Functional Units and Overlapping Controls

Another explanation for the differences observed in the participants' performances could involve a change in the size of the operant (Skinner, 1957, pp. 76–77). Overlapping controls or the combining of units is often observed in many daily activities. For example, when a child first learns to dress, shirt and pants might be put on separately. As greater fluency develops, the dressing routine becomes a large operant instead of a chain of small operants.

The overlapping of tact and sequelic controls could be the result of joint-control training. In the present study, a problem (“Give me the ___”) was first introduced to the participant and then each component of the solution (e.g., tact and echoic, or tact and sequelic) was taught, but this did not result in the problem being solved. Then when these components were taught jointly, the problem was solved immediately. A single unit of behavior was not sufficient to solve a problem. However, when multiple units of behavior overlapped as seen in the joint-control training, the available behavior was sufficient. Multiple control in both verbal and non-verbal behavior in problem solving could also be observed in other types of problem solving. For example, a blacksmith may have composed a poem such as “up high, down low, up quick, down slow. And that's the way to blow” (Skinner, 1969, p. 139) to facilitate effective behavior or in discussing effective behavior with other blacksmiths. “By occasionally reciting the poem, possibly in phase with the action, he could strengthen important characteristics of his own behavior. By recalling it upon a remote occasion, he could reinstate an effective performance.” (p. 139). The same can be observed in the selection responses of the participants in this study. The joint-control training combined several verbal operants to evoke the selection responses when the problem “Give me the ___” was given to the participants.

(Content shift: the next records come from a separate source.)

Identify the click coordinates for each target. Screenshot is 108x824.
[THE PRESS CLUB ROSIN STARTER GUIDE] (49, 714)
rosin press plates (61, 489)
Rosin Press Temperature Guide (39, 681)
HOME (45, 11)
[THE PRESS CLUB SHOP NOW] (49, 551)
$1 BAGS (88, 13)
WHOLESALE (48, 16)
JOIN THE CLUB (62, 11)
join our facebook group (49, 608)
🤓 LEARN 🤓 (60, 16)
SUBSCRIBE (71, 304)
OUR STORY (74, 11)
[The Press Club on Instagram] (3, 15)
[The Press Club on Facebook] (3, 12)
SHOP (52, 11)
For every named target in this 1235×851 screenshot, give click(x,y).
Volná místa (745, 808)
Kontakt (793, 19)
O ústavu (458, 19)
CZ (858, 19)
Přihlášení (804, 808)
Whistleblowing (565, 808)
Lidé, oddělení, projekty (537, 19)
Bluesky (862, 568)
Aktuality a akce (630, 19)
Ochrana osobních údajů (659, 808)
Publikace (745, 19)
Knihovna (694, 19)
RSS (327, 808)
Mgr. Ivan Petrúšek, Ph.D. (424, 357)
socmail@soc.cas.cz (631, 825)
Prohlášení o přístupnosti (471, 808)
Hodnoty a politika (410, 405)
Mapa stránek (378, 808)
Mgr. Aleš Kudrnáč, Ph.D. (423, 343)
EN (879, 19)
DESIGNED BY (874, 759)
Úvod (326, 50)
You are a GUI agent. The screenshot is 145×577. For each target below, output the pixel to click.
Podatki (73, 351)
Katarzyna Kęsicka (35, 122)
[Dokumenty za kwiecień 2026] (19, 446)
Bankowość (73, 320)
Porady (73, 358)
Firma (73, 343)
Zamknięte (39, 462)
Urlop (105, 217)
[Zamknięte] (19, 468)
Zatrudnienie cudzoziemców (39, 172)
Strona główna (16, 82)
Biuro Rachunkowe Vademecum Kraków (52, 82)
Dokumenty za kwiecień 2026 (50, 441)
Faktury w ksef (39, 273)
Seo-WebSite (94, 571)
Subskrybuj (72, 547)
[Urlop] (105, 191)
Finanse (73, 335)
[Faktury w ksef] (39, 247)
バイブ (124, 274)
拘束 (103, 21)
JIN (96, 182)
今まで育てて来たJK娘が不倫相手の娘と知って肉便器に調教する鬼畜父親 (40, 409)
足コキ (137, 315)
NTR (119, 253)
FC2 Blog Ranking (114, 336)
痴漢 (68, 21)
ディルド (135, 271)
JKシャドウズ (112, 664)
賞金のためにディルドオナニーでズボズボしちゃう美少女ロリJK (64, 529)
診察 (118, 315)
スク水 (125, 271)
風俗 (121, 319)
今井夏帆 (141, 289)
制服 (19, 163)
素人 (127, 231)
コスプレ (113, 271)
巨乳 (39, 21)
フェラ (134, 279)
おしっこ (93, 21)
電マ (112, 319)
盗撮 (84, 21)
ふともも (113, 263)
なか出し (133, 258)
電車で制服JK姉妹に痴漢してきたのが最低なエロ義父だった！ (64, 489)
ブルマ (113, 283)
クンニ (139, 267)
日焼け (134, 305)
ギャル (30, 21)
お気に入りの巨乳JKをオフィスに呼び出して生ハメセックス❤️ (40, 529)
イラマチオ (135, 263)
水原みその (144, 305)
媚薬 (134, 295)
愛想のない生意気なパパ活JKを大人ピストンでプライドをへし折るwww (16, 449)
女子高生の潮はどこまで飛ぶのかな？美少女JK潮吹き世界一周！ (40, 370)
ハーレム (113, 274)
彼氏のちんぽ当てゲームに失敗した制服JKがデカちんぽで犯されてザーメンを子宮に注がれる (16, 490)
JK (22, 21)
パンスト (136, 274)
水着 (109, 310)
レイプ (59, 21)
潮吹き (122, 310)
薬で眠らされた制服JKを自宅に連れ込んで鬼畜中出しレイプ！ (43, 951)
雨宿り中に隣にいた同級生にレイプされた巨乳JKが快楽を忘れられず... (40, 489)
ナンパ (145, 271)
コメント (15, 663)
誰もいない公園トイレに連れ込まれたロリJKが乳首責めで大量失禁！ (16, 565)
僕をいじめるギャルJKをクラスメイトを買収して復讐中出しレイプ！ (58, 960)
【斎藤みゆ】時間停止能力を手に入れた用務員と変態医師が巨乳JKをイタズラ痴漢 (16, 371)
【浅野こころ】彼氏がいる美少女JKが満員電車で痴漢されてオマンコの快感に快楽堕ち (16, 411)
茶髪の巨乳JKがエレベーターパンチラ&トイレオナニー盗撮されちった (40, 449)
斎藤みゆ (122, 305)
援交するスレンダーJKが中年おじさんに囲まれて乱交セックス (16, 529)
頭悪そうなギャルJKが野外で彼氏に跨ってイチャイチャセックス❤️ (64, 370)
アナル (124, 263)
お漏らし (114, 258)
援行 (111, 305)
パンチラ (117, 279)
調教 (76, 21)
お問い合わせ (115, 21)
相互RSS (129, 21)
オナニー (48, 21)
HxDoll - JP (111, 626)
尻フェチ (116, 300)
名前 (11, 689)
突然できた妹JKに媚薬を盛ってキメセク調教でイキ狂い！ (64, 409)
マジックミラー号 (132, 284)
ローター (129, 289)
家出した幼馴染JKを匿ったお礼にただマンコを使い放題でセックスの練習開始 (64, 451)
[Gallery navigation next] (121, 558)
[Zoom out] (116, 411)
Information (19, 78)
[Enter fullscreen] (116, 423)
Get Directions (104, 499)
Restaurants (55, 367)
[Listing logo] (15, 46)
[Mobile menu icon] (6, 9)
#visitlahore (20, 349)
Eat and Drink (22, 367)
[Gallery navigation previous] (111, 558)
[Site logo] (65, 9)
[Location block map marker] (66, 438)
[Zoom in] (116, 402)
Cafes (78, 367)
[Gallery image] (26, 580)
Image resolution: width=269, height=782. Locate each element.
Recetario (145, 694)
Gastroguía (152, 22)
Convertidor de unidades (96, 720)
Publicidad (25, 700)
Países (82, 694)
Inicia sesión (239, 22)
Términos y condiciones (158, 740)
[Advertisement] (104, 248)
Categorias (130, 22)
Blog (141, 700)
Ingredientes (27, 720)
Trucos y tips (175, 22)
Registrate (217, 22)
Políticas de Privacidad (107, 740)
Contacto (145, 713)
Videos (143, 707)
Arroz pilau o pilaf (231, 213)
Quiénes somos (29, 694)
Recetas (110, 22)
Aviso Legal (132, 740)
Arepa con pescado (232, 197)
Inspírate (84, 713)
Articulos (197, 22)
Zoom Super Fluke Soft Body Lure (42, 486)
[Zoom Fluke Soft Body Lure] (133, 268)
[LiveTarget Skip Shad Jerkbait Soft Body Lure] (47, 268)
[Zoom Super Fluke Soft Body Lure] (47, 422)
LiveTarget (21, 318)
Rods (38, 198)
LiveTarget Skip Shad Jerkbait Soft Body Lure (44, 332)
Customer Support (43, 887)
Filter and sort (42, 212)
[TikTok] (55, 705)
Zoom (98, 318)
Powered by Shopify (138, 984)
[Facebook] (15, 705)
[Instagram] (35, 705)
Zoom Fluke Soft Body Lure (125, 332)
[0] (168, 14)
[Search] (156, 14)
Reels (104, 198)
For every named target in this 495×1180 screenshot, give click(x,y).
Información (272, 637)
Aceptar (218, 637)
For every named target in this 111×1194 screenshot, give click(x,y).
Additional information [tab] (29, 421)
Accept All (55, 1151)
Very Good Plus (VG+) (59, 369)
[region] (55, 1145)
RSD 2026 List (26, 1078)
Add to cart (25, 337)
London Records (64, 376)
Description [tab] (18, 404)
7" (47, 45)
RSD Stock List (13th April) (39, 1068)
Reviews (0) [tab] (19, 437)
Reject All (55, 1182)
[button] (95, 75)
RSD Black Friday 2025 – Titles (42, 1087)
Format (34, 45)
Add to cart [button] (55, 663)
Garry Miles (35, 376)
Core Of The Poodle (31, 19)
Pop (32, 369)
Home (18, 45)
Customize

Future studies should also focus on exploring the role of joint control in complex behavior such as problem solving, memory, and rule-governed performances. One set of solutions of a math problem could be taught to a participant using the joint-control training procedures (training components of identified skills as verbal rules jointly), and generality with respect to other problems could then be tested.

Applied Implications

Devany et al. (1986) suggested that training in equivalence-class formation or similar behavioral processes should assist in language acquisition and vice versa (p. 254). These two experiments indicated that joint-control training can produce results similar to those attributed to equivalence training. However, joint-control training is a simpler and shorter procedure, and requires no special equipment for training or testing.

The present work shows that joint-control training is a simple and parsimonious procedure for insuring generalized symmetrical responding in both vocal and non-vocal children with autism. However, one should not assume that bi-directional responding will occur spontaneously in children with autism. Training tact responses is not sufficient to produce manded-selection responses; only after joint-control training did bi-directional responding occur. Furthermore, acquisition is much quicker using joint-control training than with traditional teaching methodologies. All of the participants were able to complete these studies during a surprisingly short period. They were able to acquire four selection responses in two or fewer 30-minute sessions, and the responding generalized to two to four novel stimuli in another two or fewer 30-minute sessions. Specifically, in the second experiment, the results showed that non-vocal children with autism were able to acquire at least six to eight selection responses in less than a week. Thus, by combining joint control with verbal behavior principles, practitioners will have a more effective teaching technology for children who do not emit vocal sounds.